### DOCUMENT
▬▬▬▬▬▬

On last night's episode of everyone's favorite meatball soup, we traveled to the beautiful, garbage-strewn shores of the native country, mother It'ly. It was a lovely trip. Let me show you all the pictures.

The reason for the trip was, ostensibly, because everyone was so stressed out. You know, there had been all the mamadrama with Danielle, and Bouffant was going to be sent to the clink for disturbing the weave peace, plus Albie — marble lion covered in butter — is having school problems, so everyone just needs to chillax. Oh, also, Joe just got in a teeny, tiny fender-bender. Oh, don't worry, nothing major. He just flipped the car over and completely totaled it and the pictures ended up on TMZ. That's all. Just a little bumpy-wump. A little whoops. Apparently there had been some rumahz and whispuhz about there maybe being alcohol involved, but don't worry, Joe explained that. See, after he drove off the road at 2am and flipped the car and totaled it and ended up on an internet website, he just strolled over to his dad's house and did a few shots of scotch. You know, like most people do after a near-fatal car accident. "Hey dad, just came by to do scotch shots, you know. Hm? Oh that, yeah that's just a sizable piece of the windshield embedded in my abdomen. Nothing a few scotch shots won't cure. You know, normal things." So that was stressful too! Everyone really needs a vacay, don't you think?

The girls were having their daily wine infusion at one of their favorite darkly decorated empty restaurants, and TT was sayin' "Whyz don't we goez on a tripzuhz? That would be niiiiiiice." Jacqueline and Caroline's faces did haunting rumba dances as they contemplated the grim fate of being stuck on a trip with Teresa for any prolonged amount of time, and Teets mistook their expressions for excitement. "IT'LY!!!" she yelled, throwing mushy pasta up in the air, her hair oozing olive oil, somewhere in Rome Sophia Loren lurching up from her bed and, her body suddenly not her own, doing a strange jabberwocky walk, saying "Mambo Italiano, Mambo Italiano..." over and over again. Yes, the Housewives were headed to Italy. The boot would never be the same.

▬▬▬▬▬▬

### DATA
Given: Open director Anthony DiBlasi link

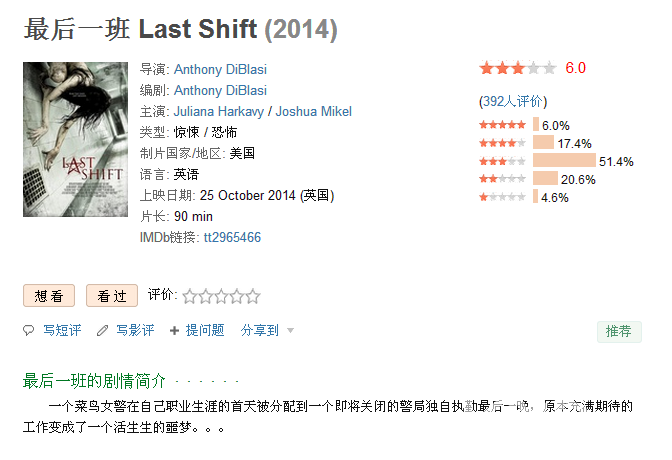Looking at the screenshot, I should point(220,69).
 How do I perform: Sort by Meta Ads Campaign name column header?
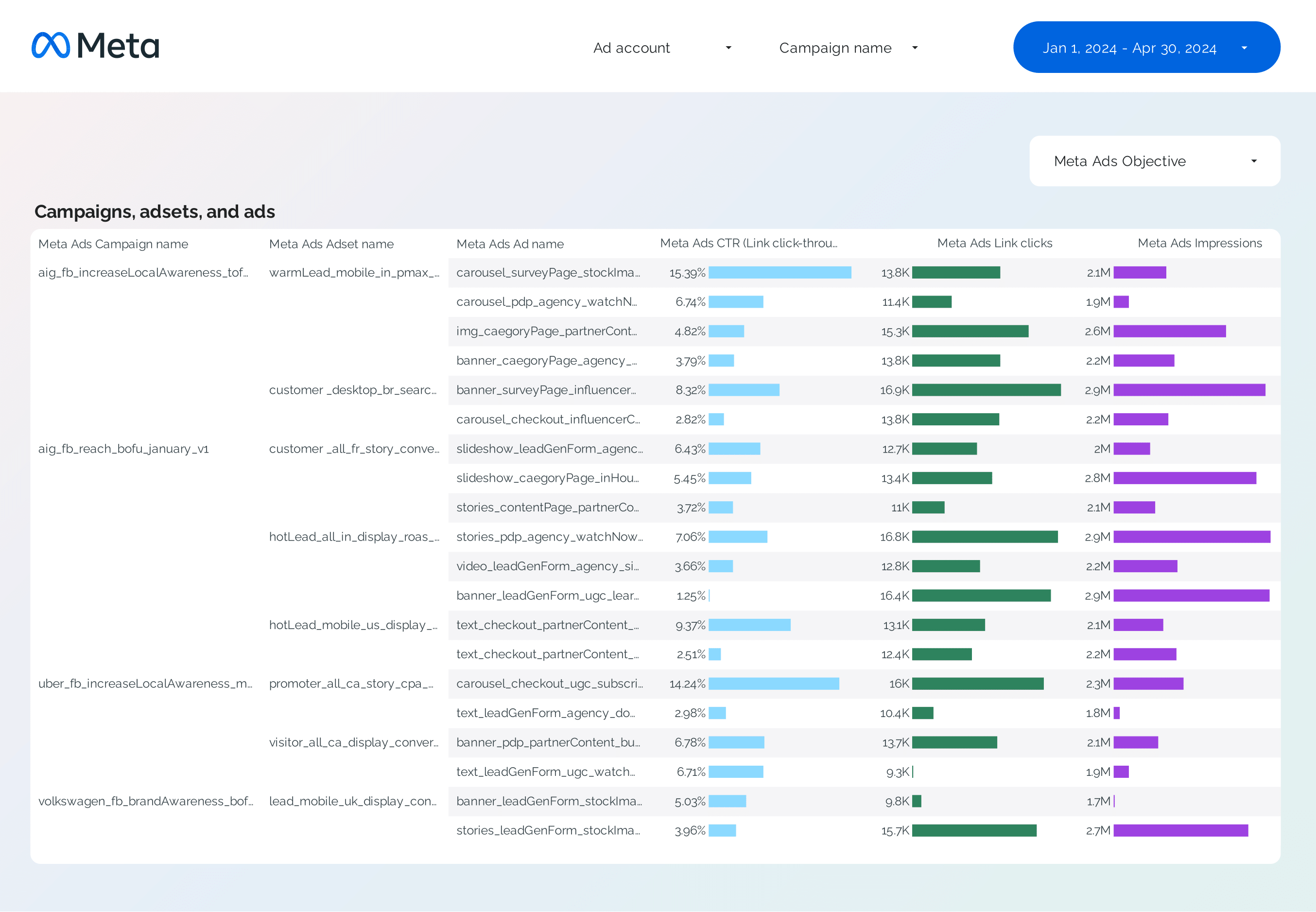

▬▬▬▬▬▬

### AIM OF THE EXERCISE
Answer these from the episode recap, one per line:
(a) At what time did Joe drive off the road?
(b) Where were the women having wine when Teresa suggested a trip?
(c) To which country were the Housewives headed?

### EXERCISE OUTPUT
(a) 2am
(b) At one of their favorite darkly decorated empty restaurants
(c) Italy